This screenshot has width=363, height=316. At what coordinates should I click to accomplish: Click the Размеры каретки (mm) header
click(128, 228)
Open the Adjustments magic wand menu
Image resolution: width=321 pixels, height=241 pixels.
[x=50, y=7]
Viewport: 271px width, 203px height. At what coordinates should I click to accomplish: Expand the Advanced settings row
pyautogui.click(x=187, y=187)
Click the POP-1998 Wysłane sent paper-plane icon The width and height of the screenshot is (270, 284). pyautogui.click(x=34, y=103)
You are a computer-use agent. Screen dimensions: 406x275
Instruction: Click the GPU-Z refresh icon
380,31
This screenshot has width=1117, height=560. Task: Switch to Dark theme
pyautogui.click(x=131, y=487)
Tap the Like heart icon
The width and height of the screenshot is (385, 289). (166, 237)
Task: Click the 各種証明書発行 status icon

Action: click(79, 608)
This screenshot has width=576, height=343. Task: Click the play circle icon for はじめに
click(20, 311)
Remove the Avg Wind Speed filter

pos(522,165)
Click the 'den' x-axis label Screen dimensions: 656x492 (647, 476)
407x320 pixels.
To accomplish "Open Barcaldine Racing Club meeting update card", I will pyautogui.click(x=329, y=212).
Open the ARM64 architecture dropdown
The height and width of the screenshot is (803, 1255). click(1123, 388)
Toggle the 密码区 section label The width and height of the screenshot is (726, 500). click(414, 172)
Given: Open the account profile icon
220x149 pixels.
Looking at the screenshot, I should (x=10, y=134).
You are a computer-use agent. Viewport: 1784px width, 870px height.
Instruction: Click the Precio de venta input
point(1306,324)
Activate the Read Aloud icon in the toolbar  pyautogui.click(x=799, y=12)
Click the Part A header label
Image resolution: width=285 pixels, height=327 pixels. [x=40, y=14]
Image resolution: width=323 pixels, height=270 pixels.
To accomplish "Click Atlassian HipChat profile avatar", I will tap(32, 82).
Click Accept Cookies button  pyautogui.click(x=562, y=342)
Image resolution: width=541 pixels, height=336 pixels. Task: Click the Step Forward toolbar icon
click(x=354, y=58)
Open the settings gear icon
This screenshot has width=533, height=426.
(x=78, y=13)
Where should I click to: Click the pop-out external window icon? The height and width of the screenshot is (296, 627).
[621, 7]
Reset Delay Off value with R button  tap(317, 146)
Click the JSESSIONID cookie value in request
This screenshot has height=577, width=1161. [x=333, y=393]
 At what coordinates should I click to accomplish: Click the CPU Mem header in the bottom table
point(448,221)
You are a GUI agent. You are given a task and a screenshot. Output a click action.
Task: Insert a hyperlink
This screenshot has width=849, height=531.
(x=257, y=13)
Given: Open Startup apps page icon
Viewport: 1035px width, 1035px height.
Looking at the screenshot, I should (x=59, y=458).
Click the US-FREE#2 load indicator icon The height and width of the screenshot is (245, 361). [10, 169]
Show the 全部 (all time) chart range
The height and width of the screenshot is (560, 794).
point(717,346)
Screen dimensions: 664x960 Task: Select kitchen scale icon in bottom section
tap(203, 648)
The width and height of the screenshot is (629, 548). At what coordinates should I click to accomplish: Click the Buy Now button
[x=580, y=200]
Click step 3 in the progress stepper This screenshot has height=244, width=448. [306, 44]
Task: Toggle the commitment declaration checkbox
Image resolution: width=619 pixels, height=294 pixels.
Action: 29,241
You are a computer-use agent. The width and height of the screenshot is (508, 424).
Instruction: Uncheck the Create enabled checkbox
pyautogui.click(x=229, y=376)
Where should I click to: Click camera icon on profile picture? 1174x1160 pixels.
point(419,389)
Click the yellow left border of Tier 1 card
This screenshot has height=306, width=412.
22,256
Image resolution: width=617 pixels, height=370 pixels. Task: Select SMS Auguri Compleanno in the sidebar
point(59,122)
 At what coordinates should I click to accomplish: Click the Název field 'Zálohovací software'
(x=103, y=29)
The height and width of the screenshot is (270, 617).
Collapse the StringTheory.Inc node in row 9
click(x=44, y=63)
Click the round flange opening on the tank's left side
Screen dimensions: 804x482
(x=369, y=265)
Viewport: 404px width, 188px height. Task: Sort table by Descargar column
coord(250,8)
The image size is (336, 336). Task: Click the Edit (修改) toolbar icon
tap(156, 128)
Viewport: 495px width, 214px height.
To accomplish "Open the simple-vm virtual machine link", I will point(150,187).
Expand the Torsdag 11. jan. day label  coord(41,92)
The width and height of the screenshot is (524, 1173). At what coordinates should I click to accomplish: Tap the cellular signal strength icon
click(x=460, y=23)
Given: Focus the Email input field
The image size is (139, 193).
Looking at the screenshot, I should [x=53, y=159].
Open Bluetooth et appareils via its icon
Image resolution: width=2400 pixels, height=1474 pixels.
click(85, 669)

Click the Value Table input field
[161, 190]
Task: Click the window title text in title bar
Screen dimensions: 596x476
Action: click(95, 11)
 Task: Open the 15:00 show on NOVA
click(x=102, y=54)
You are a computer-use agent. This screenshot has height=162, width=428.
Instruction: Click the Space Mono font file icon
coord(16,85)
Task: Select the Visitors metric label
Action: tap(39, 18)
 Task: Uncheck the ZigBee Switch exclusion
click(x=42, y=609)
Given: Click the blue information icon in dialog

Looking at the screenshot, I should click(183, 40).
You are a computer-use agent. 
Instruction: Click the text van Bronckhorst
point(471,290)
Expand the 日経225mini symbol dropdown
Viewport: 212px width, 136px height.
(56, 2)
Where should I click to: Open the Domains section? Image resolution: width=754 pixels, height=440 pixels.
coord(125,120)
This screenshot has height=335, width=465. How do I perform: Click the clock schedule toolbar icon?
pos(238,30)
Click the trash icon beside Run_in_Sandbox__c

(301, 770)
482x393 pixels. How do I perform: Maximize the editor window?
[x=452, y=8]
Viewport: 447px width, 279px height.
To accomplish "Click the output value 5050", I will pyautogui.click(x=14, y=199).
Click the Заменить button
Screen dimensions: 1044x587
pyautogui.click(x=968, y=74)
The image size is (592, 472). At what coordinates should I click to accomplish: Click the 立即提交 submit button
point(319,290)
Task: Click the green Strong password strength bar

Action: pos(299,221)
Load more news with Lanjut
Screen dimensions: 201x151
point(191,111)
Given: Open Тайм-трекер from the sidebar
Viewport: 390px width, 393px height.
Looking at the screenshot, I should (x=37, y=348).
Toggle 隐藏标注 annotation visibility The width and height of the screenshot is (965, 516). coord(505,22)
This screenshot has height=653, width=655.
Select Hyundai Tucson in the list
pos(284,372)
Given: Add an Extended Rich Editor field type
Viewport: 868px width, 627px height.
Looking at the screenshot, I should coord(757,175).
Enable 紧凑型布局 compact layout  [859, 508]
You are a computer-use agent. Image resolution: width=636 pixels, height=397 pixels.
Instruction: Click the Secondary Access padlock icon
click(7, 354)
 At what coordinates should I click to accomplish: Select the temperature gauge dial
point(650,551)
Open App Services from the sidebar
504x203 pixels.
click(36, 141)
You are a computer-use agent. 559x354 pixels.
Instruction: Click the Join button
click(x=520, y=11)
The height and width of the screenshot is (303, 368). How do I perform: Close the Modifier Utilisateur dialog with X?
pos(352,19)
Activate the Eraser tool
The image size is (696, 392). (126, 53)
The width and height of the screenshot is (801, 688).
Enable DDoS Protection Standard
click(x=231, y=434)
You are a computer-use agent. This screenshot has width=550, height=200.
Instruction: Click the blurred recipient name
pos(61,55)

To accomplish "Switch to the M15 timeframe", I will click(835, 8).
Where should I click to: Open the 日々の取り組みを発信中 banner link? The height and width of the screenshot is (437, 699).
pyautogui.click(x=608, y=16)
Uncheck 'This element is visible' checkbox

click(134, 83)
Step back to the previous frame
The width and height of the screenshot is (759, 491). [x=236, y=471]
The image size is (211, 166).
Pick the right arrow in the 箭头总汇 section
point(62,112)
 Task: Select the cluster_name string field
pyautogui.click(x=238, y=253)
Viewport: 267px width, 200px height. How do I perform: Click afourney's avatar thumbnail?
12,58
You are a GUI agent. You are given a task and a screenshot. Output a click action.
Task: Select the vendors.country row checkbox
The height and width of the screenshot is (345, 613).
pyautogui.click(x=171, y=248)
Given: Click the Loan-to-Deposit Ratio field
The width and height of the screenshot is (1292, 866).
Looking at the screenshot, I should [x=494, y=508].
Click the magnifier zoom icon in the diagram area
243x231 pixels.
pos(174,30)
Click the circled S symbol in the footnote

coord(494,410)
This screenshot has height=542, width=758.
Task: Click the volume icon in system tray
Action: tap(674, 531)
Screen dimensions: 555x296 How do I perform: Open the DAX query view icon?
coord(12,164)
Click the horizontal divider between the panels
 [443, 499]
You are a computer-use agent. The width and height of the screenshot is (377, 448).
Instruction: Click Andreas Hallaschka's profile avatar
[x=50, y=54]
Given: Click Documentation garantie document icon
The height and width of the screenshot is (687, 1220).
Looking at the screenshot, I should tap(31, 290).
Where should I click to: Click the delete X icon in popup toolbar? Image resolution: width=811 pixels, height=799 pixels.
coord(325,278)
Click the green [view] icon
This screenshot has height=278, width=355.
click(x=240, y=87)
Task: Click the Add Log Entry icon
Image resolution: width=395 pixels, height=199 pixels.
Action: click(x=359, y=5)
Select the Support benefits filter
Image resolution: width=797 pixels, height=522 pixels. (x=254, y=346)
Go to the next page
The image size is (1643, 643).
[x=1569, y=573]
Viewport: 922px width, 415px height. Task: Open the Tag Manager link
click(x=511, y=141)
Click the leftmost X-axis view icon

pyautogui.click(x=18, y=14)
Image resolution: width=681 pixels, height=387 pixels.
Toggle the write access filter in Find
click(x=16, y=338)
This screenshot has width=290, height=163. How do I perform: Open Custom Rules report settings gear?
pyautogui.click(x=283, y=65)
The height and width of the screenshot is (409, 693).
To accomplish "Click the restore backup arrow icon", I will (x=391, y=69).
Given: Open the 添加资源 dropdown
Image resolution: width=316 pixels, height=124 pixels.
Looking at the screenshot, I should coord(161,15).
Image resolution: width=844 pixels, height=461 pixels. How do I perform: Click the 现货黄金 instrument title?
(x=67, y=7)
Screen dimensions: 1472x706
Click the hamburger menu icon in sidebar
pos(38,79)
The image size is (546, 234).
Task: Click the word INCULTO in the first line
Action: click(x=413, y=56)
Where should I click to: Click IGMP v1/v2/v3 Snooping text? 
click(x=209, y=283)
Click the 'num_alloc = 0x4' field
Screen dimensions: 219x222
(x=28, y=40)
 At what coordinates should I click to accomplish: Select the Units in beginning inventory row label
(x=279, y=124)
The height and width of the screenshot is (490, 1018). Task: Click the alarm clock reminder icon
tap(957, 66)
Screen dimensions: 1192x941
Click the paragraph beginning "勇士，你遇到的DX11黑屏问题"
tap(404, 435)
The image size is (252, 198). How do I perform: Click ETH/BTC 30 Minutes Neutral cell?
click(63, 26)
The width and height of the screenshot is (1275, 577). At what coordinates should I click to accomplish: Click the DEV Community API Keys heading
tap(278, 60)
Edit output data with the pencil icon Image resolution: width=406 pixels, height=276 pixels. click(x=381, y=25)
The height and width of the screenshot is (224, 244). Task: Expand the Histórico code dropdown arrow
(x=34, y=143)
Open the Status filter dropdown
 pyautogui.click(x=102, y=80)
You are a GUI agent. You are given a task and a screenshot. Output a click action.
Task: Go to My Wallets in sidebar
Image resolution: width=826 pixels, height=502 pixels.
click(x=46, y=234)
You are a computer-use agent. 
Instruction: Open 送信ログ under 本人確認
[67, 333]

◆ INSTRUCTIONS TO FOLLOW:
If a line in the entries contains the word "card", copy that line out.

◆ WRITTEN RESPONSE:
To accomplish "Open Barcaldine Racing Club meeting update card", I will pyautogui.click(x=329, y=212).
Click the yellow left border of Tier 1 card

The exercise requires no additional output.